Data shown >>
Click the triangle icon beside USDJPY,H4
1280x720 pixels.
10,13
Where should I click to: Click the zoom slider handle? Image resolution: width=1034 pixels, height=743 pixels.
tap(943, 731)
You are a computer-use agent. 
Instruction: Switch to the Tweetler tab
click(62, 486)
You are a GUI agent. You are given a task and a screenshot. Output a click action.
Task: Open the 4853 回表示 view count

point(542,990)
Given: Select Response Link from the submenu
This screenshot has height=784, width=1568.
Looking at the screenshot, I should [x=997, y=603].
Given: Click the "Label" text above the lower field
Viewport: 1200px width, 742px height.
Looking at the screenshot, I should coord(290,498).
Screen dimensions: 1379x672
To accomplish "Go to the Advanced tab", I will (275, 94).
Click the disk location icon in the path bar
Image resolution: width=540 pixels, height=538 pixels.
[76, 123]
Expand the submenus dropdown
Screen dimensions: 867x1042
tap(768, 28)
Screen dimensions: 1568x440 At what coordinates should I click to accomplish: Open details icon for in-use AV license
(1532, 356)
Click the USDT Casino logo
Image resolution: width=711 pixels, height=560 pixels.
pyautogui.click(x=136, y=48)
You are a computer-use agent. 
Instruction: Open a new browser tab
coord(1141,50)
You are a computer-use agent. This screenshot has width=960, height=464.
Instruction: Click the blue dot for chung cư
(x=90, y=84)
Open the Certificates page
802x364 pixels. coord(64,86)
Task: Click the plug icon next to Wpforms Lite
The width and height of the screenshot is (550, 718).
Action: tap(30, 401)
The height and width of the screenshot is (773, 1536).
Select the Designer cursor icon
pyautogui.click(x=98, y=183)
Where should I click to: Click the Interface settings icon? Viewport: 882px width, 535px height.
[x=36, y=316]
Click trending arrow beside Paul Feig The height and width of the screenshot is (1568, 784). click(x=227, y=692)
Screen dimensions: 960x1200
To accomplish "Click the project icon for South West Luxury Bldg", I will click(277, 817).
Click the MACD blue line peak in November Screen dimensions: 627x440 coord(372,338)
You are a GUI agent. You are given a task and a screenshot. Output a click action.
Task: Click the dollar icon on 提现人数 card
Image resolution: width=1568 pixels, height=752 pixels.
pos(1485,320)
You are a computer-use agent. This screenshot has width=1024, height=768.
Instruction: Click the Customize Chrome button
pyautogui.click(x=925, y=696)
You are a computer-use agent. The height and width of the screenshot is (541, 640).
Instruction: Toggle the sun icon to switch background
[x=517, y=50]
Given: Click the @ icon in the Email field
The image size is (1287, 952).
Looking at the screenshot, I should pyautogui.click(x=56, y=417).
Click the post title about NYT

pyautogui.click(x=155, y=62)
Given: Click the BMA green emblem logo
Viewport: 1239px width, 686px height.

What this task involves >>
Gather each line in the entries above where the string "beside" is found.

Reply >>
Click the triangle icon beside USDJPY,H4
Click trending arrow beside Paul Feig The height and width of the screenshot is (1568, 784). click(x=227, y=692)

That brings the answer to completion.